Q:  Relocation Modeling:  When can I model for relocation set back distances?

Emission Factors

Q:  Paved Road Emission Factors:  Which AP-42 emission factors should I use for paved roads?

NOI Excess Emissions

Q:  Do I need to report malfunction excess emissions if I have a NOI?


Answers to FAQs

Tank-Flashing Emissions

Q. What are tank-flashing emissions?

A. Tank-flashing emissions occur when crude oil or condensate is exposed to temperature increases or pressure drops. In natural gas extraction and processing, there are many areas where tank-flashing losses occur, including well sites (where high-pressure liquids are flashed into stock tanks at atmospheric pressure), locations where produced liquids from the production separators dump into stock tanks, when gas lines are "pigged" (or physically purged of condensate), and when gas plant inlet separators dump into storage tanks at atmospheric pressure. Tank-flashing emissions are in addition to working and breathing emissions.

Q. Do I need to estimate my tank-flashing emissions?

A. Yes, for new permit applications, significant revisions and emissions inventories, tank-flashing emissions must be estimated and provided to the Department on the appropriate forms. The Universal Application form, which is used for New Source Review (NSR) permits and Notices Of Intent (NOI), contains requirements for identifying tank-flashing emissions data. Also, the Title V operating permit application form has similar requirements.

In addition to already permitted sites, tank-flashing emissions can occur at facilities where other emissions are below permit levels - these facilities may have been issued a Notice Of Intent or a determination of No Permit Required in the past. These facilities must estimate their tank-flashing emission along with all other emission sources to determine the applicable permitting mechanism. Including tank-flashing emissions, a minor source with a permit pursuant to 20.2.72 NMAC may now be subject to the Title V or PSD permit program. Similarly, a source with a determination of No Permit Required may need to submit a Notice of Intent under 20.2.73 NMAC, or may be subject to the Title V or PSD permitting programs.

Considering that tank-flashing emissions "can be reasonably passed through a stack", they are considered normal process emissions, not fugitive.

The Department's authority to collect this information is in the following state regulations: 20.2.72.203.A(3) NMAC, 20.2.70.300.D(5) NMAC, and 20.2.73.300.C(4) NMAC

Q. Are there exemptions or thresholds for reporting flash emissions?

A.  For facilities with permits (either NSR or Title V), the current regulations do not allow any exemptions other then those listed in Section 202 of 20.2.72 NMAC for NSR permits or in the list of Insignificant Activities for Title V facilities referenced in Section 300.D(5) and (6) of 20.2.70 NMAC.

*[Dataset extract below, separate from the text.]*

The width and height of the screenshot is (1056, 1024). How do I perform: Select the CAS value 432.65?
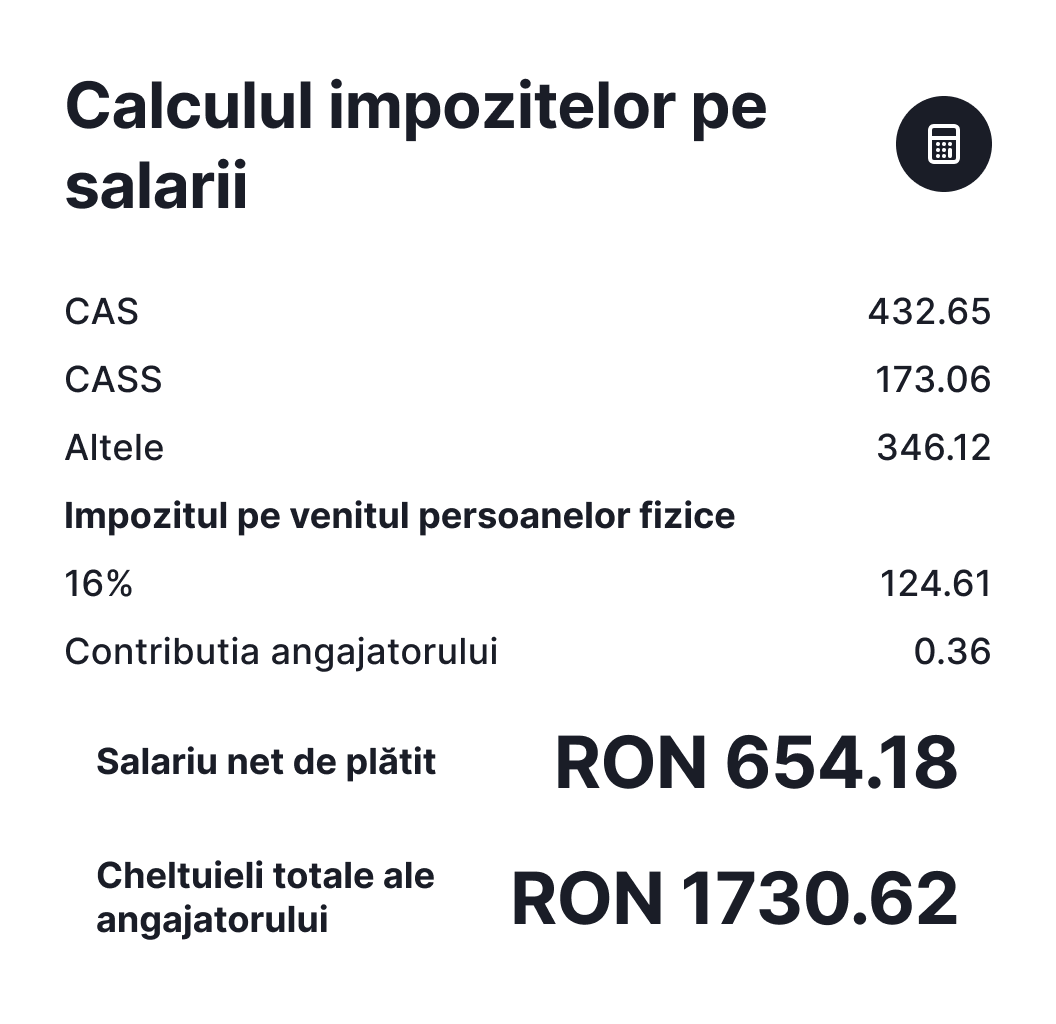pos(929,312)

Facilities without permits do not need to submit information for a tank or combination of tanks (tank battery) that have a total throughput of no more than 12 barrels per day of black oil (API gravity less than 40 degrees). This threshold is based on studies by the Colorado Department of Public Health and Environment that each barrel per day of throughput of this oil will result in an average emission of 2 tons per year of volatile organic compounds.

Q. What is the timing of submittals and the circumstances and methods of submittals?

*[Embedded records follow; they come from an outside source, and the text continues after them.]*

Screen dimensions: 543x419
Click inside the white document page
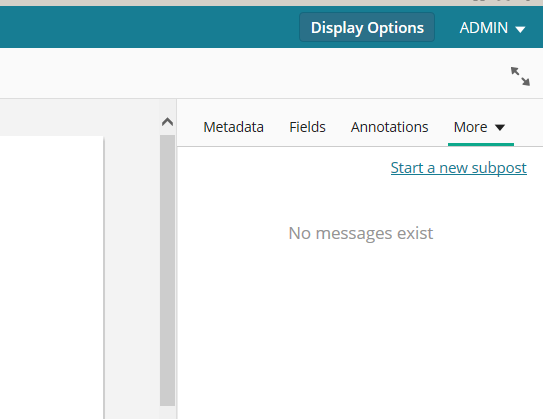point(52,277)
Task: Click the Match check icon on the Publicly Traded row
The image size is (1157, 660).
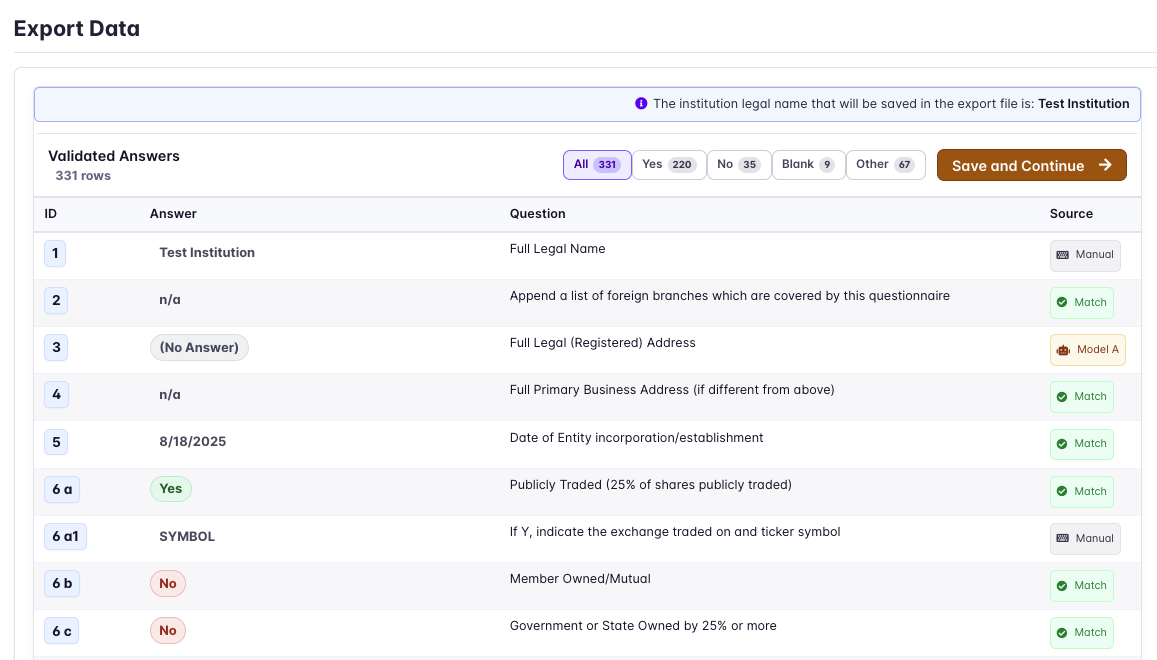Action: coord(1064,491)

A. As of January 2003, the Air Quality Bureau required by letter that all Title V sources submit current estimates of flash emissions using the method that is appropriate to the source. Non-Title V sources have a similar obligation to evaluate flash emissions. All sources (both Title V and non-Title V) must submit the appropriate permit application if flash emissions cause the source to exceed an applicability threshold.

The AQB's emission inventory for year 2002 required all major and minor sources with permits to submit emissions from flashing of oil and gas liquids by April 1, 2003.

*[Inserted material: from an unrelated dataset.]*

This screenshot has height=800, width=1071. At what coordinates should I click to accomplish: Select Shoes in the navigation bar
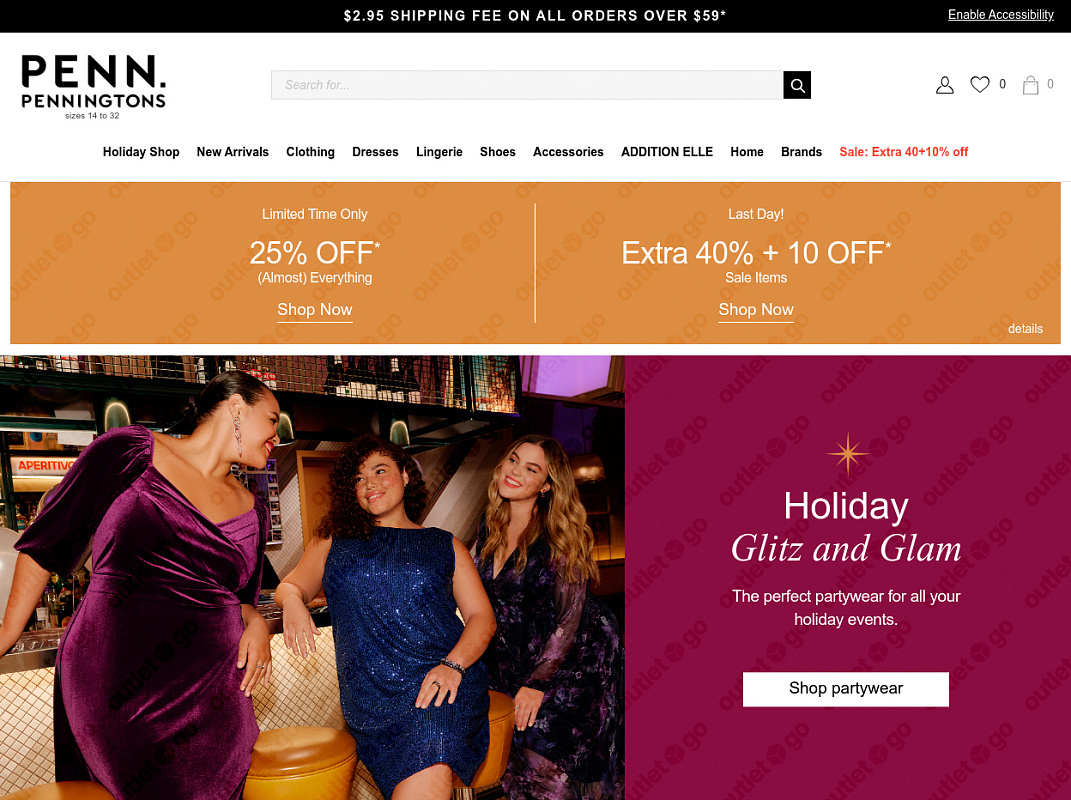coord(497,152)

The AQB will not normally re-open a NSR or Title V permit nor request that the owner/operator revise such a permit solely to incorporate VOC emissions from flashing operations.

If a pre-existing and now-known VOC flash emission would exceed a VOC emission limit in a NSR or Title V permit the owner/operator may wish to revise that permit. NSR permits would be revised using either the technical revision process at 20.2.72.219.B(1)(b) NMAC or as a significant revision at 20.2.72.219.D NMAC. Title V permits would be revised using a minor modification process at 20.2.70.404.B NMAC.

If there is no apparent violation of a VOC limit in a NSR permit by a pre-existing and now-known VOC flash emission, the AQB does not require that the permit be updated, but an owner/operator may update the permit file for that facility by submitting a letter with supporting documents and calculations. This letter will be considered as an emissions inventory submittal under 20.2.73.300.B(4).

As AQB obtains additional experience with flash emissions, it may change its guidance on when these emissions are reported.

Q. How will the Air Quality Bureau address VOC flash emissions in permits?

A. VOC are regulated pollutants for the Title V program and may be included in Title V permits in accordance with 20.2.70.302.A(7) with associated monitoring, recordkeeping, and reporting, as needed.

NSR permits may include similar requirements if the source needs enforceable limits to remain a minor source for federal requirements.

Q. If a tank is at a facility, but is not connected to the source being permitted, or a tank is adjacent to the new source or source being modified, do the tank-flashing emissions need to be estimated?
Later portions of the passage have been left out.